O senador Jorginho Melo, presidente do Partido Liberal em Santa Catarina, está integrando a comitiva do presidente Jair Bolsonaro na viagem aos Estados Unidos. Ele embarcou em Boa Vista, capital da Roraima, onde o presidente fez uma escala técnica e participou de vários atos.
O deputado federal Daniel Freitas, do PSL, que fez contatos em Brasília com o Ministério da Ciência e Tecnologia sobre a vinda de uma fábrica da Tesla para o Brasil, também integra a delegação presidencial.
Antes de embarcar, Jorginho Melo, um dos parlamentares mais vinculados e que mais apoia o atual presidente, afirmou:
— O mais importante é representar o nosso estado, que produz e trabalha, mas que muitas vezes foi deixado de lado. Ao lado do Presidente Jair Bolsonaro, buscar novas possibilidades para Santa Catarina.
Manifestações de 15 de março
Em Boa Vista, o presidente da República convocou a população a participar das manifestações populares marcadas para o dia 15 de março. Argumentou que o ato não é contra o Congresso ou o Judiciário, "mas sim a favor do Brasil".

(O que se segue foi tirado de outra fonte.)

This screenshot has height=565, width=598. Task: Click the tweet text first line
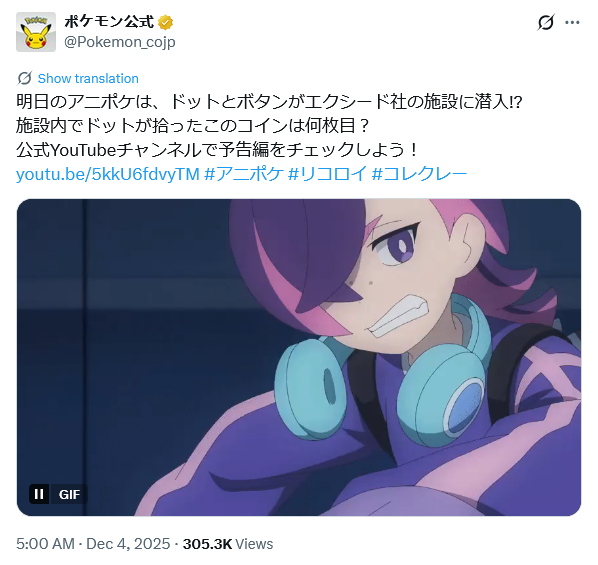tap(269, 102)
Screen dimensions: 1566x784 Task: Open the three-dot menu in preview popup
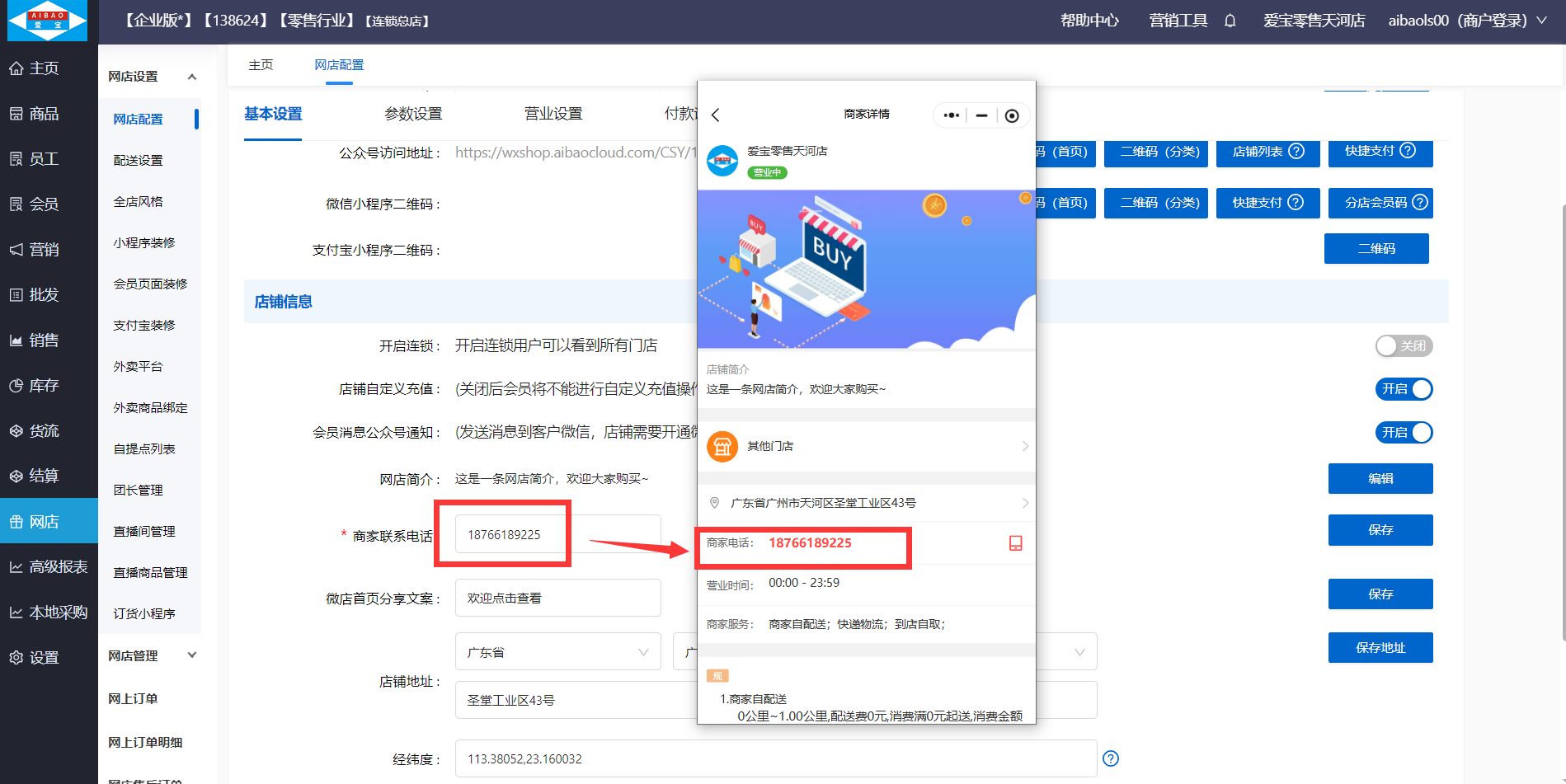[951, 115]
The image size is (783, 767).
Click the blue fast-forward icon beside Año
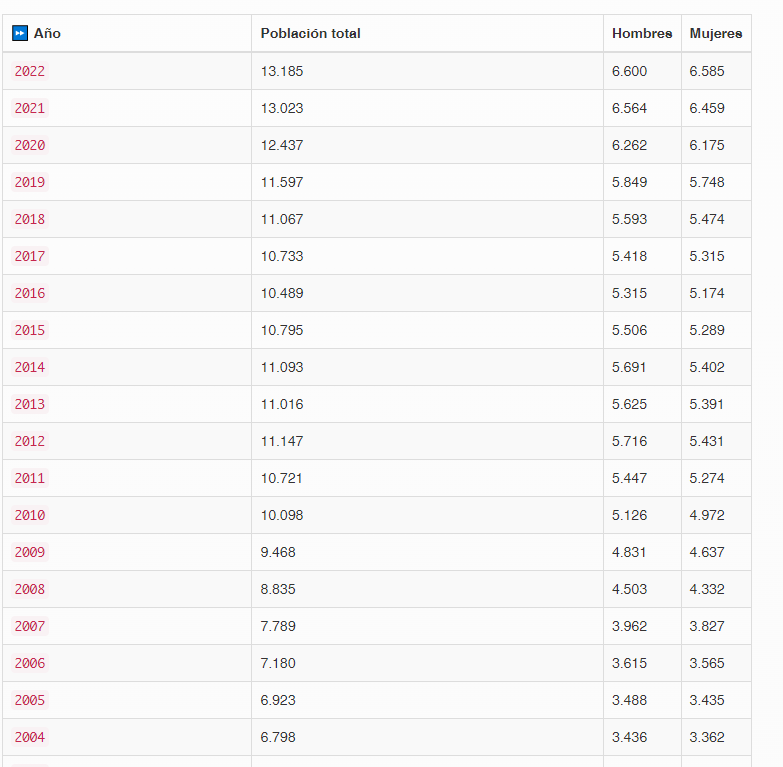[20, 33]
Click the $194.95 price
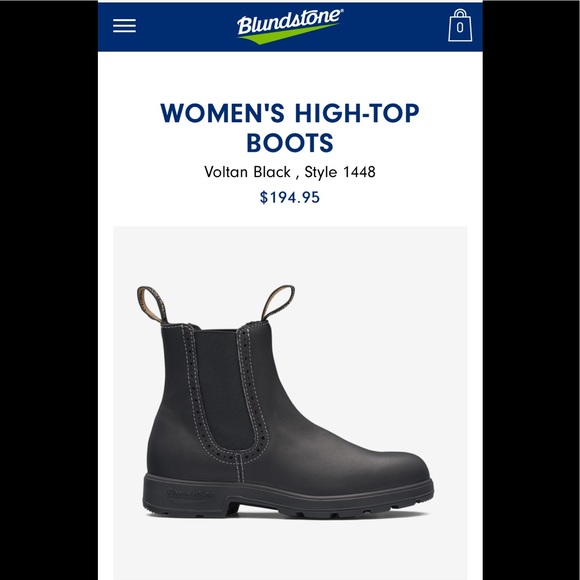 pyautogui.click(x=290, y=197)
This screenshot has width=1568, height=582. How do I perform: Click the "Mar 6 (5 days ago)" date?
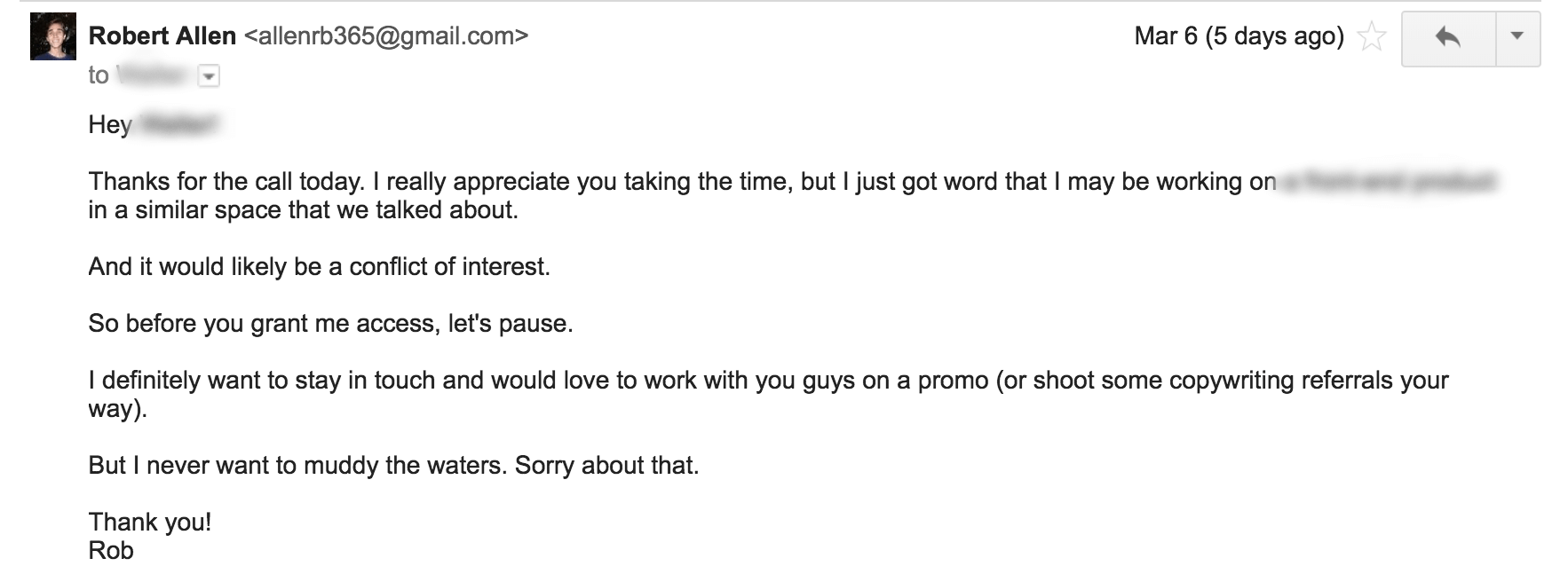1239,36
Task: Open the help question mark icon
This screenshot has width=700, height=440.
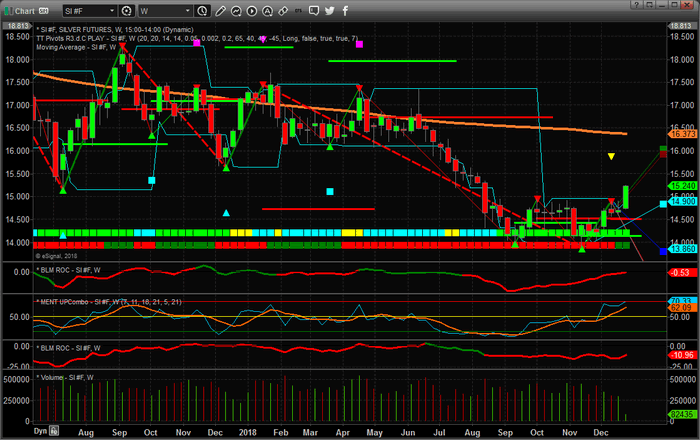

— Pessoal, não é fácil. Já levei facada no pescoço dentro do meu gabinete, (dada) por pessoas que não pensam no Brasil, pensam neles apenas — afirmou — Essa é uma grande realidade. Dia 15 agora tem um movimento de rua espontâneo. Se um político tem medo de movimento de rua, não serve para ser político. Então participem. Não é um movimento contra o Congresso, contra o legislador, contra o Judiciário. É um movimento pró-Brasil. É um movimento que quer mostrar para todos nós – presidente, Poder Executivo, Poder Legislativo, Poder Judiciário – que quem dá um norte para o Brasil é a população.
E mais adiante:
— Não somos nós políticos que dizemos para onde o Brasil deve ir. Nós apenas conduzimos. Vocês, povo, que dizem para onde ele deve ir. Então esse movimento de rua é muito bem-vindo, porque nós estamos submissos à lei. Como diz o artigo quinto que todos podem se reunir pacificamente, bastando apenas comunicar à autoridade competente. Participem e cobrem de todos nós o melhor para o Brasil. Nós temos obrigação de atendê-los. Não é favor da nossa parte. Ninguém tem que se preocupar. Quem diz que é um movimento popular contra a democracia está mentindo e tem medo de encarar o povo brasileiro.